William Cash Portrait Mr Cash
- Hansard - - - Excerpts

The Minister is moving away from the proposals put forward by the hon. Member for Birmingham, Edgbaston (Ms Stuart) into a much deeper question, and I know that he is taking this opportunity to do so. As Chairman of the European Scrutiny Committee, I ask him to consider also that because the decisions made by the Council of Ministers are of a legislative character and are binding on Parliament through section 2 of the European Communities Act 1972, it is incumbent on him to consider the idea—in fact, to implement it—that Parliament may decide to vote against proposals that have been cultivated by the Government and to reject provisions that have been decided in the Council of Ministers. Perhaps the Minister can throw that point into the pool of his considerations.

David Lidington Portrait Mr Lidington
- Hansard - -

That is clearly already possible under our system if a European measure comes forward that requires primary or secondary legislation to transpose it into the law of the United Kingdom. It is up to the Government of the day, of whichever party or parties it is composed, to retain the confidence of Parliament and to persuade a majority in Parliament to endorse their preferred approach.

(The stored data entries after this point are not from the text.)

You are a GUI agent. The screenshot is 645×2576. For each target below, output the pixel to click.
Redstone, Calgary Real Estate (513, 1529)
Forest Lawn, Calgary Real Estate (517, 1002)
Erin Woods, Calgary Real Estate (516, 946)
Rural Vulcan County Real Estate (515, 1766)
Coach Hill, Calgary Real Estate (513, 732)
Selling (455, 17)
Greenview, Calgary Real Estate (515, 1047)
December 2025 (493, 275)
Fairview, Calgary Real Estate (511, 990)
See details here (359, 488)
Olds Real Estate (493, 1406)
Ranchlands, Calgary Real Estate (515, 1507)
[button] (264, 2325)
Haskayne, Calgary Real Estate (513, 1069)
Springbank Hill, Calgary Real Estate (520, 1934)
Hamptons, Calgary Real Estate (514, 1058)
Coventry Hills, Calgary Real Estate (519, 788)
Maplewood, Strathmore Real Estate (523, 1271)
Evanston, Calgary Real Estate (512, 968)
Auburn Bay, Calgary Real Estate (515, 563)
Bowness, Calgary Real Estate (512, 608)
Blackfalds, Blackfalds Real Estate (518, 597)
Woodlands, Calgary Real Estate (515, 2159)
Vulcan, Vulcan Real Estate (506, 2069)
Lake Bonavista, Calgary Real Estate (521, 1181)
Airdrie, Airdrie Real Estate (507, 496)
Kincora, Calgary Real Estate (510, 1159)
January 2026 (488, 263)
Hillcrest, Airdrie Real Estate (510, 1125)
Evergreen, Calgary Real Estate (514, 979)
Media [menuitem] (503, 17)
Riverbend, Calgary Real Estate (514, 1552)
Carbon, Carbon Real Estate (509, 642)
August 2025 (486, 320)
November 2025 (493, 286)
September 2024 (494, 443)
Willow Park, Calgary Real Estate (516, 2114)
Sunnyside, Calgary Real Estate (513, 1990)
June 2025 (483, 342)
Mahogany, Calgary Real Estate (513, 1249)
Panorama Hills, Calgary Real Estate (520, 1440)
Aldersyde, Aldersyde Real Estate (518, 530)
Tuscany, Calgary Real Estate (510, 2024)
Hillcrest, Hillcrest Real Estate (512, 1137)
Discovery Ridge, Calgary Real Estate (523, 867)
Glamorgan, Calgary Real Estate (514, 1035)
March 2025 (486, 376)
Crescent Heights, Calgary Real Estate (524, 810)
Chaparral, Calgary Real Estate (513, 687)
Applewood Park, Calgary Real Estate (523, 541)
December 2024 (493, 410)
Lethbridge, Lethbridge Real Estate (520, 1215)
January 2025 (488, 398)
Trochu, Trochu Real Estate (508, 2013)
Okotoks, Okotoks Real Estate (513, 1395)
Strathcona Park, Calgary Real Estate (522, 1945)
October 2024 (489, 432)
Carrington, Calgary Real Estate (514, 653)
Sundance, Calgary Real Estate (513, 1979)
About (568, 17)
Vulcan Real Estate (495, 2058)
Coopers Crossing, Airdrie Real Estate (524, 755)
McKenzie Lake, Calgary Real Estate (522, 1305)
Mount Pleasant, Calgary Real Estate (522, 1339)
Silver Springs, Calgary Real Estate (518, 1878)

The hon. Member for Birmingham, Edgbaston challenged me on the question of collective memory. The hon. Member for Linlithgow and East Falkirk said that he regretted the switch from European Standing Committees with fixed memberships to European Committees with shifting memberships. I spent my first Parliament, among other things, doing duty on European Standing Committee A. There is no doubt that I learned a great deal by virtue of that continuity, not least through the example of the late and great Gwyneth Dunwoody on how to hold Ministers to account. She used to deliver a master class in reading the documents in advance and picking out the weaknesses in the Government’s argument.